↓↓↓

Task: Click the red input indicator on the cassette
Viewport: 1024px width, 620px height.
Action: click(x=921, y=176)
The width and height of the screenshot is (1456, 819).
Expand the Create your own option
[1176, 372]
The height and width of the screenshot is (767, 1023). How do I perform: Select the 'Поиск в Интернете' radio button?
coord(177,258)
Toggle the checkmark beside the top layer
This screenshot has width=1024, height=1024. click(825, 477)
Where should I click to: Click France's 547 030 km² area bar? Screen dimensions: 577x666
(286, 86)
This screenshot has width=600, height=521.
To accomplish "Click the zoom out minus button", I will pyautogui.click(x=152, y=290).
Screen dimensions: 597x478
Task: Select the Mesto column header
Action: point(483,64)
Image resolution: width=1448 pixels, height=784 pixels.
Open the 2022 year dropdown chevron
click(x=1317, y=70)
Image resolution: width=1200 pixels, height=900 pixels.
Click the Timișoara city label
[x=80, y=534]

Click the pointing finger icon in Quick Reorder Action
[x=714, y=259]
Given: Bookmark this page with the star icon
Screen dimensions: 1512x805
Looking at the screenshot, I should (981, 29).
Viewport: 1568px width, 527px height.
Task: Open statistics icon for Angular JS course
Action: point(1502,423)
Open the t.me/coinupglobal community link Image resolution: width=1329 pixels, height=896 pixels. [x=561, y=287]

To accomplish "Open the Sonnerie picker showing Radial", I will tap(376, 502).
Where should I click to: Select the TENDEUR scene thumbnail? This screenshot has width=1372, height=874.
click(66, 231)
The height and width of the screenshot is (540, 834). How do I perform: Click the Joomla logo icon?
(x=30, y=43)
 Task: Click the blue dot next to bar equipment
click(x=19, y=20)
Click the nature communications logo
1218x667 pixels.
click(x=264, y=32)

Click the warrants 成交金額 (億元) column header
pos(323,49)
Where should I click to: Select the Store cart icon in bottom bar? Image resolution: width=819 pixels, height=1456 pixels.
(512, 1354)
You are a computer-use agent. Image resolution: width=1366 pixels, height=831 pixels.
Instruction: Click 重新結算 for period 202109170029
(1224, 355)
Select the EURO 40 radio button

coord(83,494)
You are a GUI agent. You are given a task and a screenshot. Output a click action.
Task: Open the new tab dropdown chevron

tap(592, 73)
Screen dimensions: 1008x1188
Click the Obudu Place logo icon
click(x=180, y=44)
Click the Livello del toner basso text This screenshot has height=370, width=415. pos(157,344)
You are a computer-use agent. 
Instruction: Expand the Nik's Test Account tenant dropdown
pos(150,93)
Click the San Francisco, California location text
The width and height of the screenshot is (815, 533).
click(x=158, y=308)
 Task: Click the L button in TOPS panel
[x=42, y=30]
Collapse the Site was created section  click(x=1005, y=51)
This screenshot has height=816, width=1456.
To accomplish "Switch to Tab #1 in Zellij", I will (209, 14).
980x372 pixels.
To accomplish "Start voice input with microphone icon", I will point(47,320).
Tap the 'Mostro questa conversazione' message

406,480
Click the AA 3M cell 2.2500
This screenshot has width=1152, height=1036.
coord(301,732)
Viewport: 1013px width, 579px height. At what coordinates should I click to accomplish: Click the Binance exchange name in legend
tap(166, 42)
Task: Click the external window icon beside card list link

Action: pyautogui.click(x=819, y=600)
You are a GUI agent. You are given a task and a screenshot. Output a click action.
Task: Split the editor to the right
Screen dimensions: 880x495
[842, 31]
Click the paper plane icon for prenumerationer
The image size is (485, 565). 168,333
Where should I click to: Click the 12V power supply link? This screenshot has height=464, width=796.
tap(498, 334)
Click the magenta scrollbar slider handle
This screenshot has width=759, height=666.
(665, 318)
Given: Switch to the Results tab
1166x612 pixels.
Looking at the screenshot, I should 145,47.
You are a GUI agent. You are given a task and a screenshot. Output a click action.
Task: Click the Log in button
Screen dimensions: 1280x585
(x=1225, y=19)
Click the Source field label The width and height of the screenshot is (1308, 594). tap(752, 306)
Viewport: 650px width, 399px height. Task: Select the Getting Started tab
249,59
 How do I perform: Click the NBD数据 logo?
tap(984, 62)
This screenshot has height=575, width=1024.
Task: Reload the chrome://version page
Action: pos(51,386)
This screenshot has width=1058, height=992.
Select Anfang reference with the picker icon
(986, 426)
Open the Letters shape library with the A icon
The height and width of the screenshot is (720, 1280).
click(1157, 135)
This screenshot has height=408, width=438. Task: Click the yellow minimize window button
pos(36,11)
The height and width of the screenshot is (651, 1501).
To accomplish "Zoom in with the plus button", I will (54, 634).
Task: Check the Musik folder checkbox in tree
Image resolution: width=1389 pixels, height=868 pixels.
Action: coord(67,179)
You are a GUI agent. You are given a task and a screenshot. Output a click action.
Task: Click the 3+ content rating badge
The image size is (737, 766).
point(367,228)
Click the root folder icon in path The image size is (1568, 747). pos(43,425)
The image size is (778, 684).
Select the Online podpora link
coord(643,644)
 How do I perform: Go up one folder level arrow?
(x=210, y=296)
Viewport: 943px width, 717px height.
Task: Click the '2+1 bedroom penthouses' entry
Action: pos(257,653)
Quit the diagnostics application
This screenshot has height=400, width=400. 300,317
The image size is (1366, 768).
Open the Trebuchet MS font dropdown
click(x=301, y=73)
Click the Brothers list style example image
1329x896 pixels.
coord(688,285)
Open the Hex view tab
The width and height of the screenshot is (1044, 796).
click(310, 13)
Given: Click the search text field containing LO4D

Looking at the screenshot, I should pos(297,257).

↑↑↑

Your goal: Each line of the data is to be transcribed exactly.

Result of the exercise:
Task: Click the red input indicator on the cassette
Viewport: 1024px width, 620px height.
Action: click(x=921, y=176)
The width and height of the screenshot is (1456, 819).
Expand the Create your own option
[1176, 372]
The height and width of the screenshot is (767, 1023). How do I perform: Select the 'Поиск в Интернете' radio button?
coord(177,258)
Toggle the checkmark beside the top layer
This screenshot has width=1024, height=1024. click(825, 477)
Where should I click to: Click France's 547 030 km² area bar? Screen dimensions: 577x666
(286, 86)
This screenshot has width=600, height=521.
To accomplish "Click the zoom out minus button", I will pyautogui.click(x=152, y=290).
Screen dimensions: 597x478
Task: Select the Mesto column header
Action: point(483,64)
Image resolution: width=1448 pixels, height=784 pixels.
Open the 2022 year dropdown chevron
click(x=1317, y=70)
Image resolution: width=1200 pixels, height=900 pixels.
Click the Timișoara city label
[x=80, y=534]

Click the pointing finger icon in Quick Reorder Action
[x=714, y=259]
Given: Bookmark this page with the star icon
Screen dimensions: 1512x805
Looking at the screenshot, I should (981, 29).
Viewport: 1568px width, 527px height.
Task: Open statistics icon for Angular JS course
Action: point(1502,423)
Open the t.me/coinupglobal community link Image resolution: width=1329 pixels, height=896 pixels. [x=561, y=287]

To accomplish "Open the Sonnerie picker showing Radial", I will tap(376, 502).
Where should I click to: Select the TENDEUR scene thumbnail? This screenshot has width=1372, height=874.
click(66, 231)
The height and width of the screenshot is (540, 834). How do I perform: Click the Joomla logo icon?
(x=30, y=43)
 Task: Click the blue dot next to bar equipment
click(x=19, y=20)
Click the nature communications logo
1218x667 pixels.
click(x=264, y=32)

Click the warrants 成交金額 (億元) column header
pos(323,49)
Where should I click to: Select the Store cart icon in bottom bar? Image resolution: width=819 pixels, height=1456 pixels.
(512, 1354)
You are a computer-use agent. Image resolution: width=1366 pixels, height=831 pixels.
Instruction: Click 重新結算 for period 202109170029
(1224, 355)
Select the EURO 40 radio button

coord(83,494)
You are a GUI agent. You are given a task and a screenshot. Output a click action.
Task: Open the new tab dropdown chevron

tap(592, 73)
Screen dimensions: 1008x1188
Click the Obudu Place logo icon
click(x=180, y=44)
Click the Livello del toner basso text This screenshot has height=370, width=415. pos(157,344)
You are a computer-use agent. 
Instruction: Expand the Nik's Test Account tenant dropdown
pos(150,93)
Click the San Francisco, California location text
The width and height of the screenshot is (815, 533).
click(x=158, y=308)
 Task: Click the L button in TOPS panel
[x=42, y=30]
Collapse the Site was created section  click(x=1005, y=51)
This screenshot has height=816, width=1456.
To accomplish "Switch to Tab #1 in Zellij", I will (209, 14).
980x372 pixels.
To accomplish "Start voice input with microphone icon", I will point(47,320).
Tap the 'Mostro questa conversazione' message

406,480
Click the AA 3M cell 2.2500
This screenshot has width=1152, height=1036.
coord(301,732)
Viewport: 1013px width, 579px height. At what coordinates should I click to accomplish: Click the Binance exchange name in legend
tap(166, 42)
Task: Click the external window icon beside card list link

Action: pyautogui.click(x=819, y=600)
You are a GUI agent. You are given a task and a screenshot. Output a click action.
Task: Split the editor to the right
Screen dimensions: 880x495
[842, 31]
Click the paper plane icon for prenumerationer
The image size is (485, 565). 168,333
Where should I click to: Click the 12V power supply link? This screenshot has height=464, width=796.
tap(498, 334)
Click the magenta scrollbar slider handle
This screenshot has width=759, height=666.
(665, 318)
Given: Switch to the Results tab
1166x612 pixels.
Looking at the screenshot, I should 145,47.
You are a GUI agent. You are given a task and a screenshot. Output a click action.
Task: Click the Log in button
Screen dimensions: 1280x585
(x=1225, y=19)
Click the Source field label The width and height of the screenshot is (1308, 594). tap(752, 306)
Viewport: 650px width, 399px height. Task: Select the Getting Started tab
249,59
 How do I perform: Click the NBD数据 logo?
tap(984, 62)
This screenshot has height=575, width=1024.
Task: Reload the chrome://version page
Action: pos(51,386)
This screenshot has width=1058, height=992.
Select Anfang reference with the picker icon
(986, 426)
Open the Letters shape library with the A icon
The height and width of the screenshot is (720, 1280).
click(1157, 135)
This screenshot has height=408, width=438. Task: Click the yellow minimize window button
pos(36,11)
The height and width of the screenshot is (651, 1501).
To accomplish "Zoom in with the plus button", I will (54, 634).
Task: Check the Musik folder checkbox in tree
Image resolution: width=1389 pixels, height=868 pixels.
Action: coord(67,179)
You are a GUI agent. You are given a task and a screenshot. Output a click action.
Task: Click the 3+ content rating badge
The image size is (737, 766).
point(367,228)
Click the root folder icon in path The image size is (1568, 747). pos(43,425)
The image size is (778, 684).
Select the Online podpora link
coord(643,644)
 How do I perform: Go up one folder level arrow?
(x=210, y=296)
Viewport: 943px width, 717px height.
Task: Click the '2+1 bedroom penthouses' entry
Action: pos(257,653)
Quit the diagnostics application
This screenshot has height=400, width=400. 300,317
The image size is (1366, 768).
Open the Trebuchet MS font dropdown
click(x=301, y=73)
Click the Brothers list style example image
1329x896 pixels.
coord(688,285)
Open the Hex view tab
The width and height of the screenshot is (1044, 796).
click(310, 13)
Given: Click the search text field containing LO4D

Looking at the screenshot, I should pos(297,257).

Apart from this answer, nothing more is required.